Brits could be in for a pleasant surprise when it comes to gas prices as a new forecast suggests the cost is set to come in below the Government’s Price Guarantee from July 2023.
This would mean around 26 million households will comply with Ofgem’s price cap as opposed to the Government’s legally enforced top price.
As it stands, the Energy Price Guarantee hinders energy suppliers as it caps the amount they can charge per unit of energy used.
It is set at £2,500 but it is not a cap on energy bills.
The amount is set to jump to £3,000 this April but Cornwall Insight believes the typical annual energy bill this summer could be around £2,800.
Winter being warmer than average and high levels of gas storage has led to a dip in wholesale energy prices.
Cornwall Insight believe that energy costs continuing to plunge below the Government’s Guarantee will result in it no longer being a cost to the Government and in turn, the taxpayer.
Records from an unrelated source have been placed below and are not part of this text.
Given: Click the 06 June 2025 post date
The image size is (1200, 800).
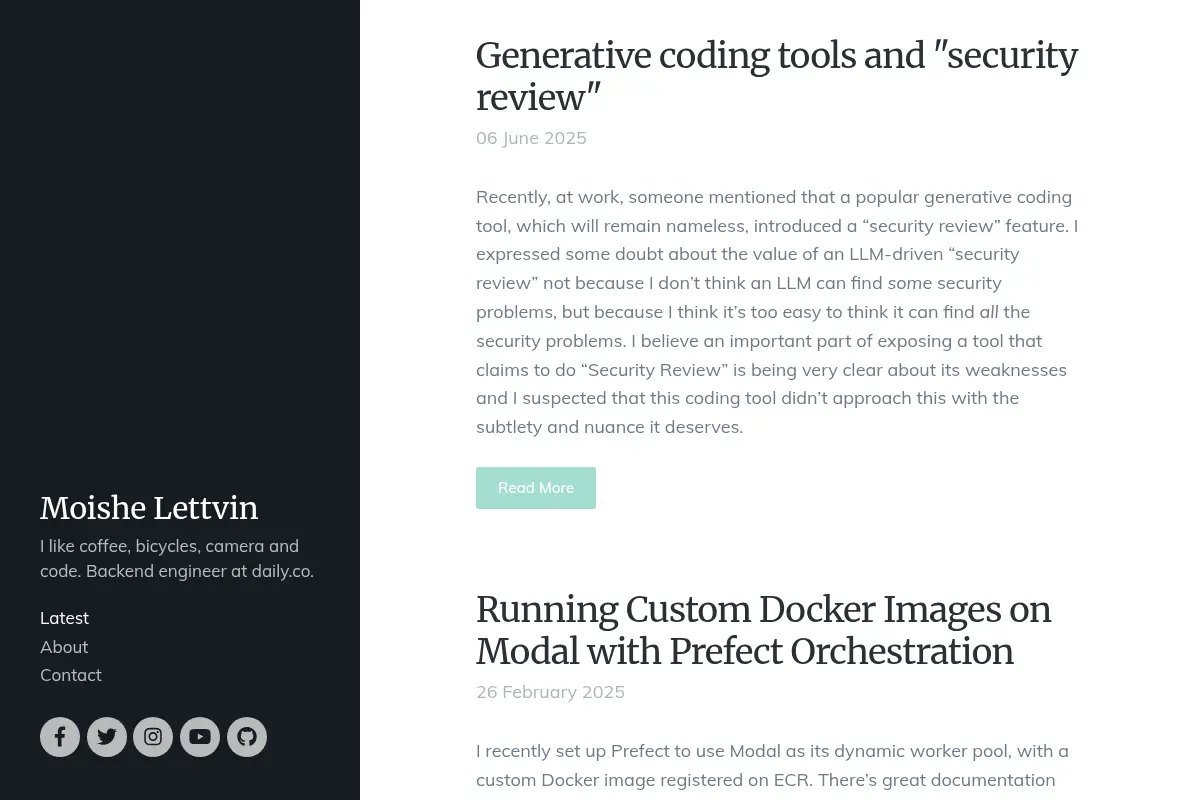Looking at the screenshot, I should [x=531, y=138].
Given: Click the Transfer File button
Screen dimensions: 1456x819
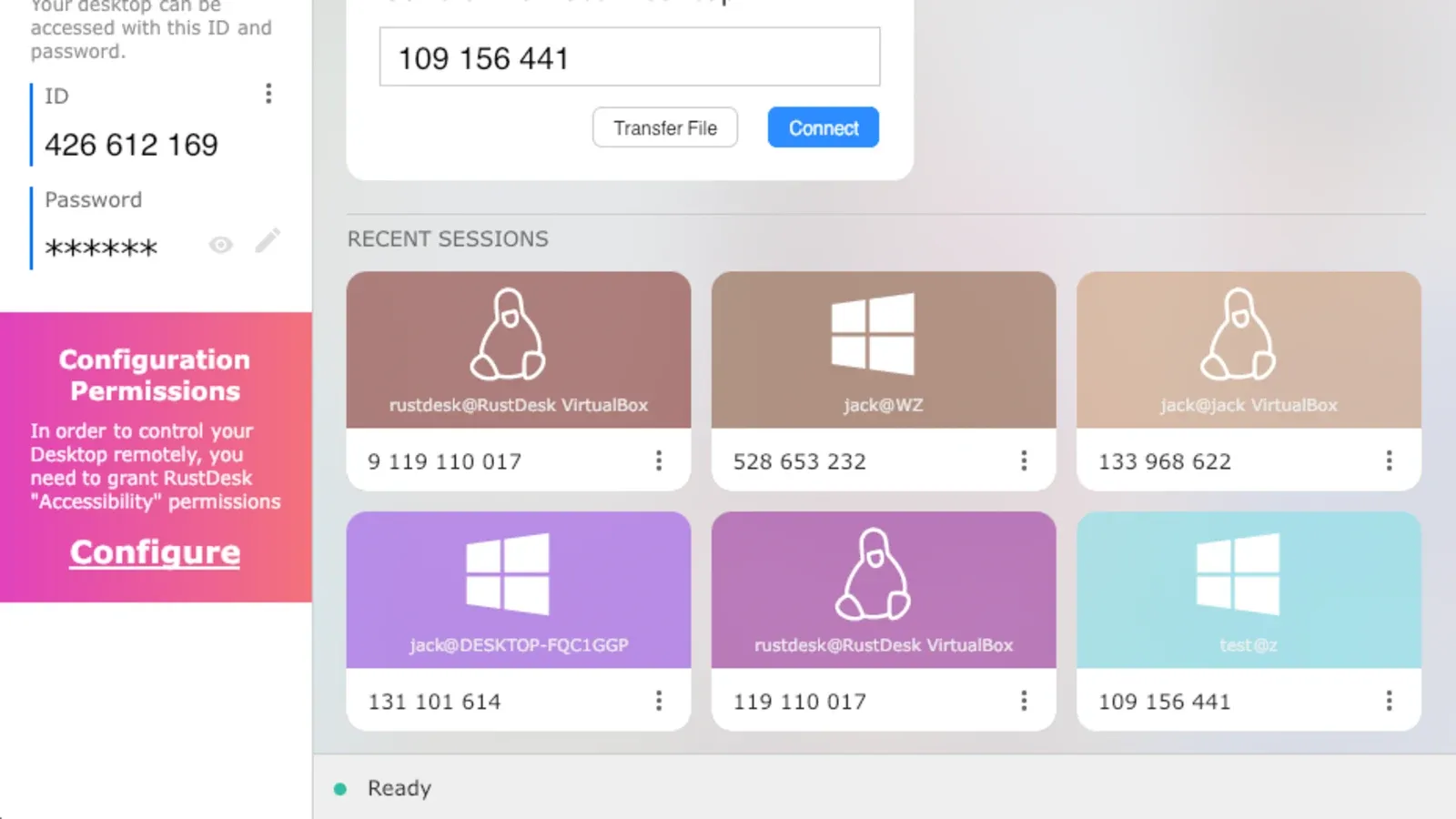Looking at the screenshot, I should tap(664, 128).
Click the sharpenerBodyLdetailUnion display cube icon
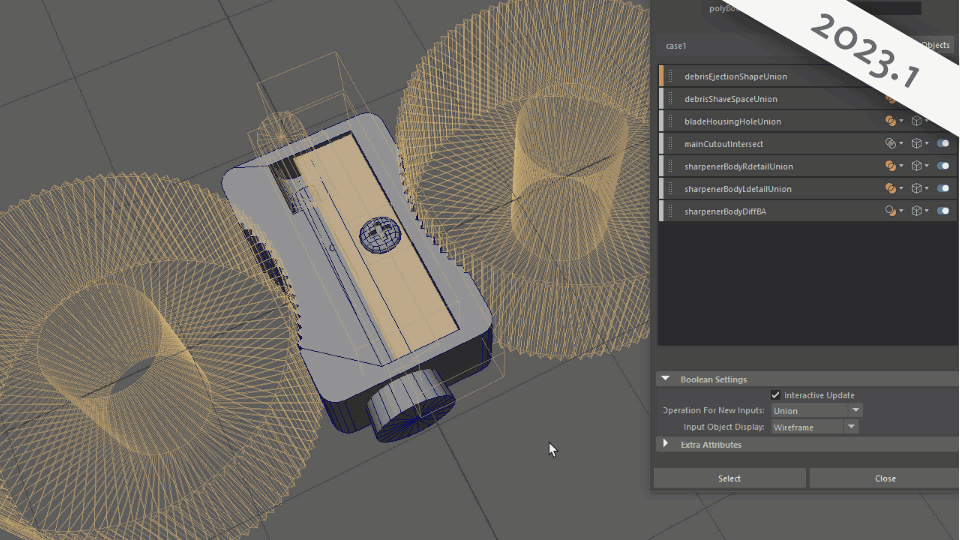960x540 pixels. (x=916, y=189)
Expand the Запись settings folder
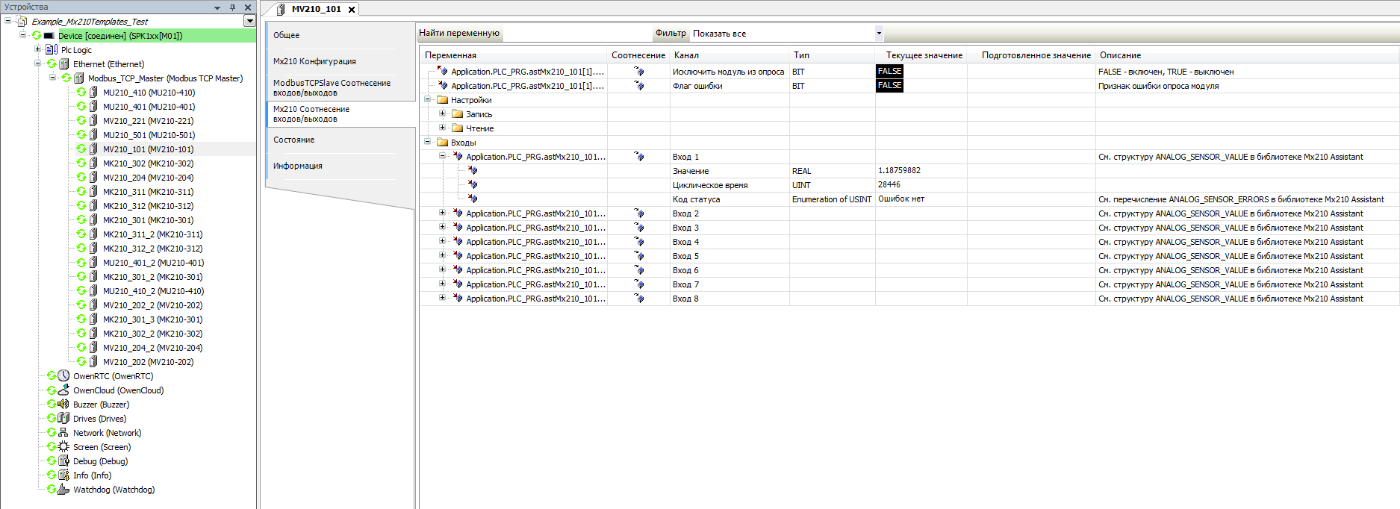The image size is (1400, 509). [x=444, y=114]
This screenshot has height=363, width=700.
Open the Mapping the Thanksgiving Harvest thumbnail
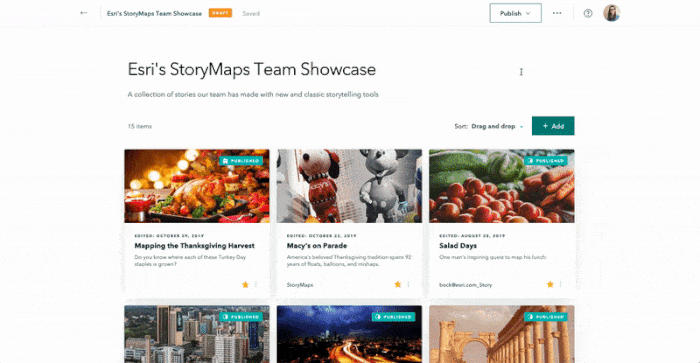[197, 186]
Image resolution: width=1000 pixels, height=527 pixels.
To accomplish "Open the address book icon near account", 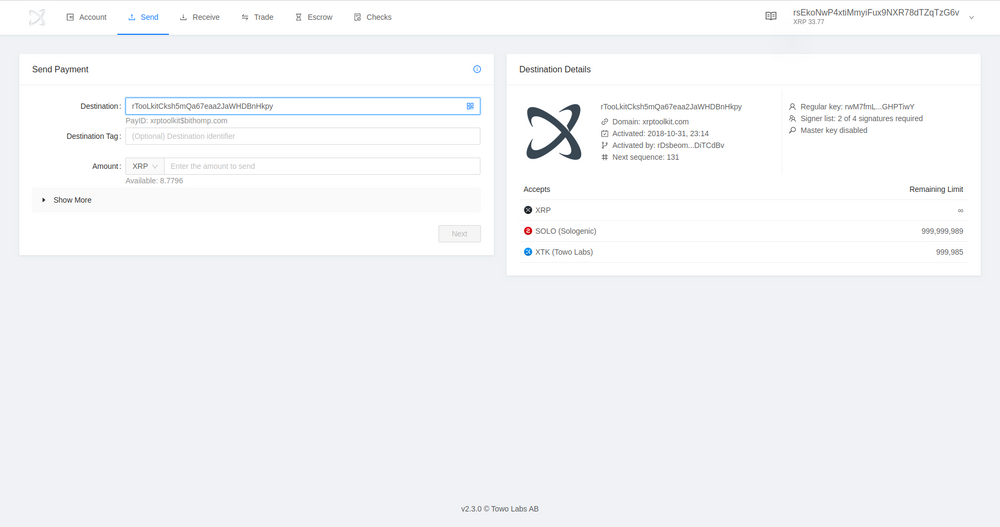I will (x=771, y=17).
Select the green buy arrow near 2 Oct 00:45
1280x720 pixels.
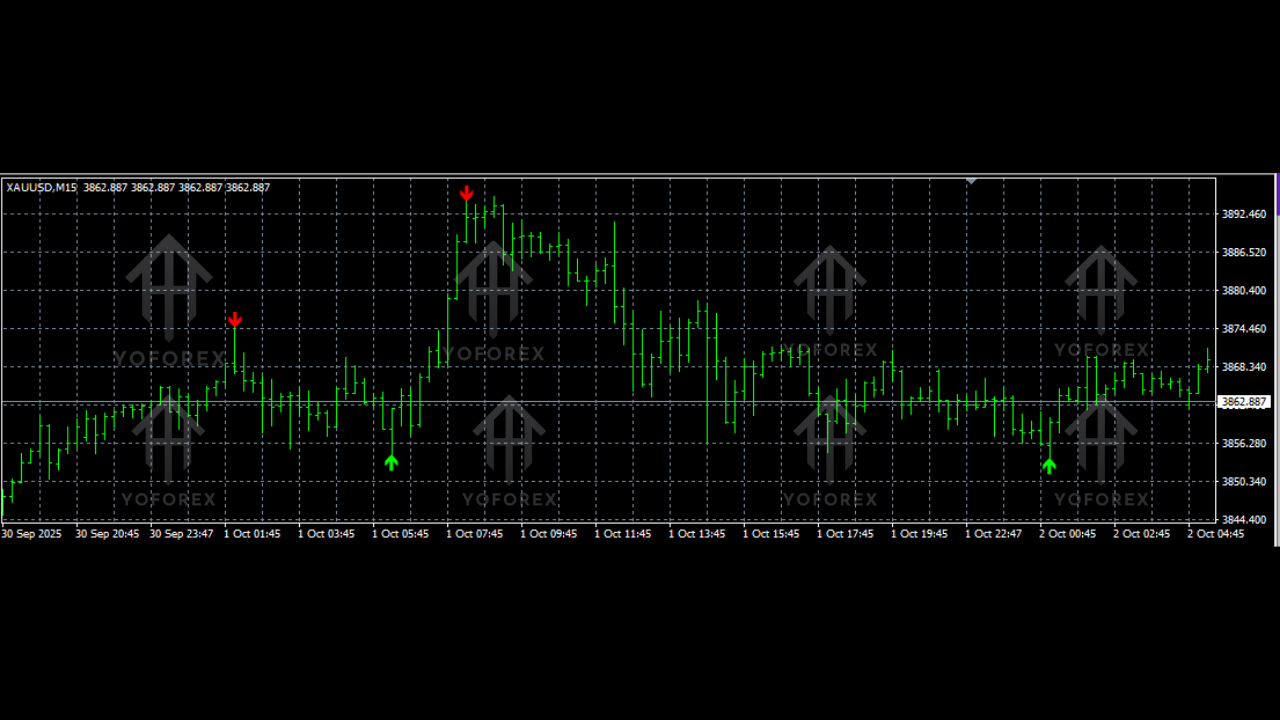pos(1048,465)
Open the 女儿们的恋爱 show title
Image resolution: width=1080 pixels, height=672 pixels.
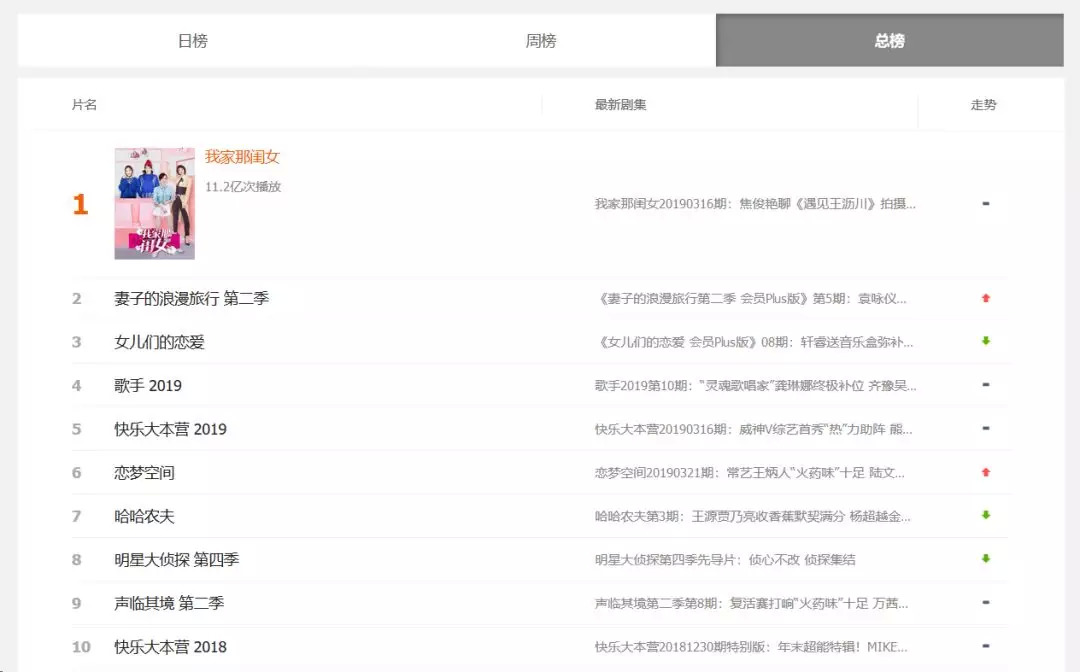159,342
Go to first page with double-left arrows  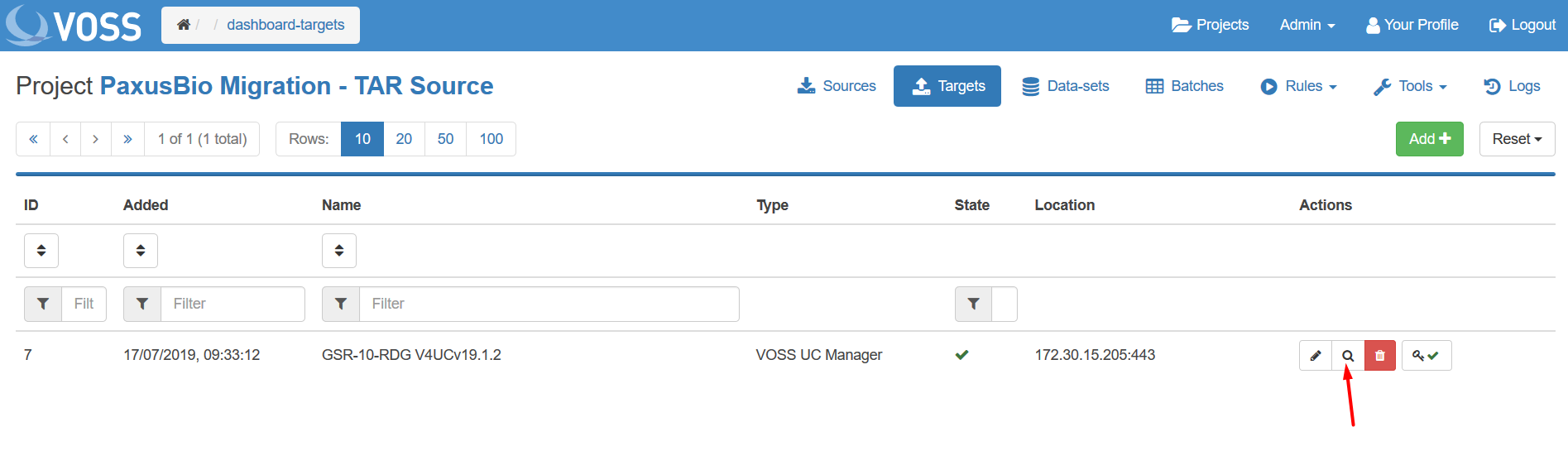coord(33,139)

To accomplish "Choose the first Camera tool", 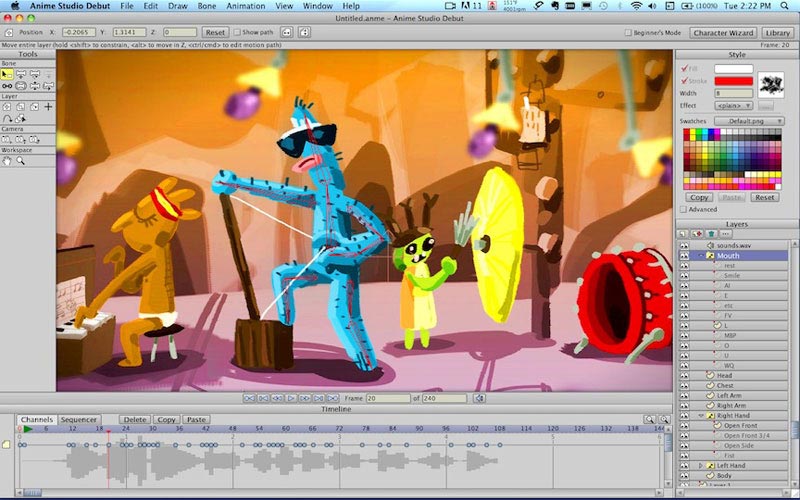I will coord(7,139).
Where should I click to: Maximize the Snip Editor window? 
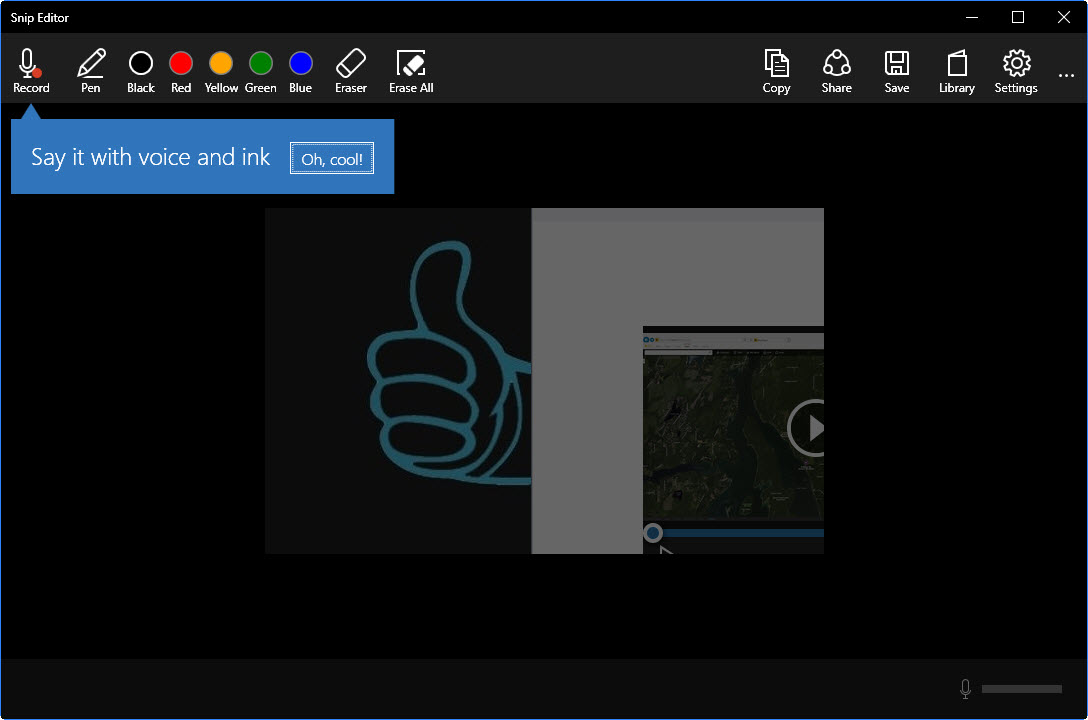1017,17
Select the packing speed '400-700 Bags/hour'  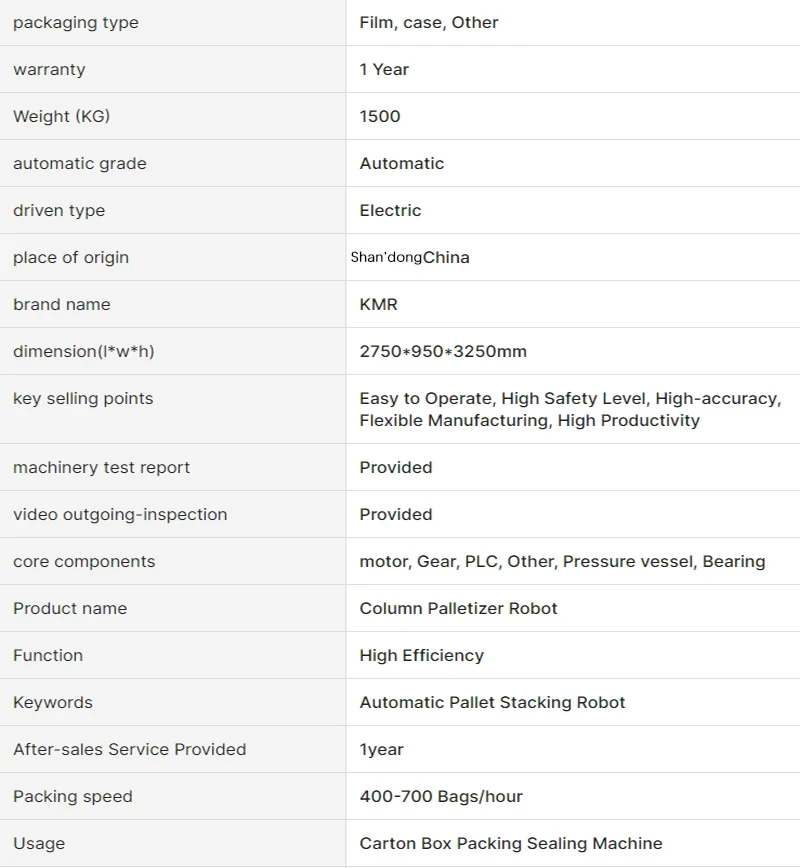[441, 797]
Energy bills are likely to remain higher than previous years despite the optimistic forecast Danny Lawson
Factors such as the Price Guarantee capping consumer energy bills and compensating energy suppliers the difference between the Price Guarantee and the price cap has resulted in this being the case.
Cornwall Insight say that while the price cap forecast drop is a “positive” development, they feel household bills are set to remain high and the Government may need to offer support.
The £2,800 forecast remains significantly higher than the Price Cap level of the same period in 2021, which saw it at £1,138.
Principal consultant at Cornwall Insight, Craig Lowrey, said: "We must remain cautious as the government has essentially been underwriting a volatile wholesale energy market - one which is likely to remain unstable throughout the year.
“Even if energy prices continue at current levels, which is a big if the costs to the government over the full period of the Energy Price Guarantee are still contributing to government borrowing and will ultimately fall at the feet of consumers in the form of higher taxes."